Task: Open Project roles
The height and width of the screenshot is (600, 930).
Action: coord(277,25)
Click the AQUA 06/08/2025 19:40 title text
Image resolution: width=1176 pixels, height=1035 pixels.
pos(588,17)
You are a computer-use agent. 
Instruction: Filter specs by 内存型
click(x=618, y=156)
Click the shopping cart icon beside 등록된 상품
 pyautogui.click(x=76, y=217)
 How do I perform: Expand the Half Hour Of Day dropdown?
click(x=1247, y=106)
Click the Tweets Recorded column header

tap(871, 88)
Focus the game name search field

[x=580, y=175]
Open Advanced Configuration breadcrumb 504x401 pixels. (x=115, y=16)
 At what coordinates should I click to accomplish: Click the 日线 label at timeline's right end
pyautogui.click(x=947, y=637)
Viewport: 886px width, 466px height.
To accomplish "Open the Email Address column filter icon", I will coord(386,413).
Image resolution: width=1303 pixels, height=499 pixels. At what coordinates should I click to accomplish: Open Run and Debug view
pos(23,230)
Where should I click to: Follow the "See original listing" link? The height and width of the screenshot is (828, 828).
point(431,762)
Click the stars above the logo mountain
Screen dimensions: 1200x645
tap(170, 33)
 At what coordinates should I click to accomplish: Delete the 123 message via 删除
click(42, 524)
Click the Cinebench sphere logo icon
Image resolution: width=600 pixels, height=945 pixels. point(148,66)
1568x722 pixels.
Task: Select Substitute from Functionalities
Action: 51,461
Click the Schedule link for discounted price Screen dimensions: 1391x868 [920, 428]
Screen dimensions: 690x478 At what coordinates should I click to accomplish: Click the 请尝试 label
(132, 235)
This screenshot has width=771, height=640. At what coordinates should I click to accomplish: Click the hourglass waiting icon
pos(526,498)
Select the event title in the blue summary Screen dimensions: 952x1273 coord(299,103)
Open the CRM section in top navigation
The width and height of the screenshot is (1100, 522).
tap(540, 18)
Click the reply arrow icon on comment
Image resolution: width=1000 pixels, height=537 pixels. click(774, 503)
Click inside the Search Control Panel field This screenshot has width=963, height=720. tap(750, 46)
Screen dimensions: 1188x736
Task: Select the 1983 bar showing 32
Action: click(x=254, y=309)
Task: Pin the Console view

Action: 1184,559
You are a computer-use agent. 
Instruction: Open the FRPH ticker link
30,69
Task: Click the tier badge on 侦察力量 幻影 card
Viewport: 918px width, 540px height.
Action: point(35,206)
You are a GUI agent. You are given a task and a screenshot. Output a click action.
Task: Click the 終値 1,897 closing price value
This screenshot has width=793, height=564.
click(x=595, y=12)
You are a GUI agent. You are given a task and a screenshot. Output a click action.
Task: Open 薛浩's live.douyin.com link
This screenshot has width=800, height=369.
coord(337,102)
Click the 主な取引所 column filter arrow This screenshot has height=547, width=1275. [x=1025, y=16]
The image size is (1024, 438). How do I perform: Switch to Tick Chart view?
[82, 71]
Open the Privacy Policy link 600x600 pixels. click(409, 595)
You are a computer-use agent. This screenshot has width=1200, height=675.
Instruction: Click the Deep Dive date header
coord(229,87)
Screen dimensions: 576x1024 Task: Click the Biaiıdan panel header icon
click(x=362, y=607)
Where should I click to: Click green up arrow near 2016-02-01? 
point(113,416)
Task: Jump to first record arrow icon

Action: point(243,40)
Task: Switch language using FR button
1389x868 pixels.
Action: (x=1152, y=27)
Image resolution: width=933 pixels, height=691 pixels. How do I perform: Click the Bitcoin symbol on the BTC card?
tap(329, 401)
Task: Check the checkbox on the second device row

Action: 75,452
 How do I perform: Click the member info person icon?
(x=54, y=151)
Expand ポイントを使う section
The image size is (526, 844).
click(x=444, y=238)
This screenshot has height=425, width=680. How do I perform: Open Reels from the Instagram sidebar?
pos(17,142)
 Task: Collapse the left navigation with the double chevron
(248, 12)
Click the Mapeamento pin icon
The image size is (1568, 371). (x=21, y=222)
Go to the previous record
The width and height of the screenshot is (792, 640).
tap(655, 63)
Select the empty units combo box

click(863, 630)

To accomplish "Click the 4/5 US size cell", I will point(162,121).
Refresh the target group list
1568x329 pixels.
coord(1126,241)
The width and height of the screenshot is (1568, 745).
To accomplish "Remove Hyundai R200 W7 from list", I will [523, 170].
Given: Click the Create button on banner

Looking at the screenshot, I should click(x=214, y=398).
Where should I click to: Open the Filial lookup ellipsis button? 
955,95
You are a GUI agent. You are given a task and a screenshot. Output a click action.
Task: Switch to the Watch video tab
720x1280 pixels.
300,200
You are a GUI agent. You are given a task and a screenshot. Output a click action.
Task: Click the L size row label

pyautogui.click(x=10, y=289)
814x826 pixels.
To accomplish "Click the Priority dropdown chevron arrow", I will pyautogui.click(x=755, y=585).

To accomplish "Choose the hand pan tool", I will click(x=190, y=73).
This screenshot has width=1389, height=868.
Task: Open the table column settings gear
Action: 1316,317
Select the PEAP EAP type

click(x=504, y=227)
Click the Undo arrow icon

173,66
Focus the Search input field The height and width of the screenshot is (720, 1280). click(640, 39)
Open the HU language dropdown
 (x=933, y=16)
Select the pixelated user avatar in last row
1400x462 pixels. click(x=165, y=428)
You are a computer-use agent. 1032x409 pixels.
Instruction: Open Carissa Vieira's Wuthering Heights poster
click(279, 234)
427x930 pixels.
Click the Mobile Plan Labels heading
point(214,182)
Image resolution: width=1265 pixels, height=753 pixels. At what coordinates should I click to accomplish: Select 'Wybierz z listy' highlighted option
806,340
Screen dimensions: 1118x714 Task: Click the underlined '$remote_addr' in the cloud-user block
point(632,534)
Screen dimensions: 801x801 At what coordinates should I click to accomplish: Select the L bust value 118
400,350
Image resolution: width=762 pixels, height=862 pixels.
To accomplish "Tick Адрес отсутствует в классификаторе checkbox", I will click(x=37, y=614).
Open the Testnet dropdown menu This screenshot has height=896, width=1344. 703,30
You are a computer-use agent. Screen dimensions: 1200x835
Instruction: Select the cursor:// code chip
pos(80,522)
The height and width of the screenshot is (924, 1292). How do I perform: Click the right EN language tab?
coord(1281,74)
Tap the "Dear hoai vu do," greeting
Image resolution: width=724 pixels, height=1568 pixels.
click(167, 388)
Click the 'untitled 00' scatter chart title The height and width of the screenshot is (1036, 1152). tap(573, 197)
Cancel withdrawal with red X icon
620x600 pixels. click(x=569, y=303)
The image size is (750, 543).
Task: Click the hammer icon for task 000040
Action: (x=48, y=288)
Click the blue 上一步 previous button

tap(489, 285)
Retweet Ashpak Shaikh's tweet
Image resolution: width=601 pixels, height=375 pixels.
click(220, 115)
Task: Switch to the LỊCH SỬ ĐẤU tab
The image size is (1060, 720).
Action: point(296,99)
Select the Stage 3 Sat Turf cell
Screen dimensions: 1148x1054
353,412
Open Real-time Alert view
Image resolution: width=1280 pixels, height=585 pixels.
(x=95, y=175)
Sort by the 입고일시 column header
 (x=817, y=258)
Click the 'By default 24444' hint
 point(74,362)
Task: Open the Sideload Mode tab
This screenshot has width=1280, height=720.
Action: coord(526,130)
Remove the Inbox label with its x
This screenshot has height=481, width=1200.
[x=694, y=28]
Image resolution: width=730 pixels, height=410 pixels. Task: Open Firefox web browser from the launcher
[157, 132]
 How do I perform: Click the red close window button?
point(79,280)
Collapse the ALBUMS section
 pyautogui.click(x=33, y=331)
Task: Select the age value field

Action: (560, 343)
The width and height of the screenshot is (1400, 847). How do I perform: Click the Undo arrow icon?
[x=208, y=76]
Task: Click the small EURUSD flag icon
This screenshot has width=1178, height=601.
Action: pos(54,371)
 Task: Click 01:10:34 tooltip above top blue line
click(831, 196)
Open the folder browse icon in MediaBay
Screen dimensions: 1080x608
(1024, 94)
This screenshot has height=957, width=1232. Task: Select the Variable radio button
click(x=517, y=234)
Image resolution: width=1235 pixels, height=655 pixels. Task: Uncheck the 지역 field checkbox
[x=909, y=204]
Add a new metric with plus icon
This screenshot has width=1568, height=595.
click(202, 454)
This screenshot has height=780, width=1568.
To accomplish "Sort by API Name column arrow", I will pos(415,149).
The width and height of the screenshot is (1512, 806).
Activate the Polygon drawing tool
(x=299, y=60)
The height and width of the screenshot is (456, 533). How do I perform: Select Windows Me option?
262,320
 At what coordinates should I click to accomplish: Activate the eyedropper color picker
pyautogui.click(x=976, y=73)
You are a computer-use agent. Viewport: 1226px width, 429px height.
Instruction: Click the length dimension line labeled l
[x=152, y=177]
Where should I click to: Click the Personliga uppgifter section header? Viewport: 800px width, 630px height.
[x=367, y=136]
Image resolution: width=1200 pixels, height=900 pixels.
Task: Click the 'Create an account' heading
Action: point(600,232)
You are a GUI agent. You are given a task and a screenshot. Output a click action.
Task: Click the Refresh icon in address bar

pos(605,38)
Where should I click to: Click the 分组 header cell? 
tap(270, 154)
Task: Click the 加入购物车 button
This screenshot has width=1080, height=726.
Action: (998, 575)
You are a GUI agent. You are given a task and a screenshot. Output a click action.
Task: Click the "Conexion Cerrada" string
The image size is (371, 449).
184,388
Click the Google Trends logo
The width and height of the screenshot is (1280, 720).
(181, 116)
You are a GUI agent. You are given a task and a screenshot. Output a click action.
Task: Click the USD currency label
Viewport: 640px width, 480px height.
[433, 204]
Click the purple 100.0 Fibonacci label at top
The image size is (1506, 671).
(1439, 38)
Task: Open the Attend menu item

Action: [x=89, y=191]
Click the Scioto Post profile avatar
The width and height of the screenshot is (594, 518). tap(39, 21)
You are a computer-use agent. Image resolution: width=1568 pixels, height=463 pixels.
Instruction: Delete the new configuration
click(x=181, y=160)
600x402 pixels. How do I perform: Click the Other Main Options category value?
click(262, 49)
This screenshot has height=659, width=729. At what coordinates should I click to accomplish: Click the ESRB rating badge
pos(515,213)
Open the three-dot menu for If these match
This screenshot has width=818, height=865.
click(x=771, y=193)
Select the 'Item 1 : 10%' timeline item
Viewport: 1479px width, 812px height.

ASSIGNMENT:
Above are several records. Count the lines among them that contain "computer" and give only the total.

ANSWER BOX:
7